Absolutely no late reading assignments will be accepted for credit. Absolutely no extensions will be provided for reading assignment due dates.

Seminar Discussions

Students will be required to lead multiple seminar discussions based on the weekly readings. Quality of leadership of the discussion and preparedness for the discussion will contribute to the discussion component of the final grade (10%). This will be assigned by the course instructor.

Class Participation

Class time will be used for content presentation, examples, case studies, design exercises, and group interaction. The visual nature of the course content, combined with the interactive nature of the content presentation, means that class attendance is essential to success in this course. All in-class activities are improved when there is sufficient class participation. As such, 5% of the final grade will depend on class participation and will be assigned by the course instructor.

Project

This course requires completion of a project which has several marked deliverables throughout the term. The goal is to provide students with experience in research in Affective Computing.
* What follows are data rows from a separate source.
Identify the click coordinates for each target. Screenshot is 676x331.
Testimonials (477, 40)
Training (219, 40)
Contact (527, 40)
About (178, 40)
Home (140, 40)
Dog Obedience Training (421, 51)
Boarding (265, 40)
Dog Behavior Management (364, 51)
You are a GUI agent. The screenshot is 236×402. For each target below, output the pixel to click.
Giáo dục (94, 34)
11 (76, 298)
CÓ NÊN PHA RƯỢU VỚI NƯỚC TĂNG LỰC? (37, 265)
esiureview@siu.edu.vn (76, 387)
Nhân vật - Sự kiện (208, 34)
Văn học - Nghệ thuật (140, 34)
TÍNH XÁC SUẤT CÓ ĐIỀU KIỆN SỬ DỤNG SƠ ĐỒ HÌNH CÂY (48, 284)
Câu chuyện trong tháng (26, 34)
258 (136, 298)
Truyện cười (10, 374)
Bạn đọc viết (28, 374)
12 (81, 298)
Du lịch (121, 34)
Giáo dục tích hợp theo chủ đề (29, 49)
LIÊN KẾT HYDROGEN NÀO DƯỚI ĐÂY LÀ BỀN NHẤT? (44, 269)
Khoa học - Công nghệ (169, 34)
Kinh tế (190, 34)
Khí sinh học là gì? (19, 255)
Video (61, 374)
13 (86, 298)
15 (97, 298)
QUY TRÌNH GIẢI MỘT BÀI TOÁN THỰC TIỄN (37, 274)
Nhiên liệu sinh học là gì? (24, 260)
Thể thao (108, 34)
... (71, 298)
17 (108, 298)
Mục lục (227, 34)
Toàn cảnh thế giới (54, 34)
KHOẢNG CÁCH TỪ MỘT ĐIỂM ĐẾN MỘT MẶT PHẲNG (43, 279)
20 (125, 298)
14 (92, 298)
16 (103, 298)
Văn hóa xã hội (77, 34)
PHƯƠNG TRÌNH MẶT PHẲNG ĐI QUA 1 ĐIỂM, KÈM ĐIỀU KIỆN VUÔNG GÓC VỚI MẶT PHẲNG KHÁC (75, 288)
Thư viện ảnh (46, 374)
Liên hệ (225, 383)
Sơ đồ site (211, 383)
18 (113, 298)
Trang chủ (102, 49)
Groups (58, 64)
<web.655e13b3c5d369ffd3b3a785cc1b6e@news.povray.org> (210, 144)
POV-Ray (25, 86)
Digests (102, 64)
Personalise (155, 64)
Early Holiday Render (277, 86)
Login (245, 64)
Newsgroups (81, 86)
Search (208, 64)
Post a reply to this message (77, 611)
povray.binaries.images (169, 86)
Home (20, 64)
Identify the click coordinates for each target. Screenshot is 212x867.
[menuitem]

There are multiple stages to the project, each with a milestone and deliverable. Please consult the course schedule (early and often) for timing of components and for details on the deliverables.

Project Grading Scheme

Each project component will be graded and given a weight of the total project grade (40% of grade).

  1. Proposal (10%)
  2. Implementation and Testing (30%)
  3. Project Report (40%)
  4. Project Presentation/Video (20%)
Submission of Project

Submission instructions for projects will be given in the descriptions of individual project components. Programming components will be submitted using moodle.

Late Project Policy

Absolutely no late project components will be accepted for grading. As the project components build upon each other, feedback will be provided on late projects, but the grade for the late component will be zero.

Project Extensions

Absolutely no extensions will be given for project components.

Academic Honesty

Students are expected to be academically honest in all of their scholarly work, including course assignments and examinations. Academic honesty is defined and described in the Department of Computer Science Statement on Academic Honesty and the University of Saskatchewan Website.

Please note that new policies and procedures governing Academic Misconduct have come into effect as of January 1, 2010.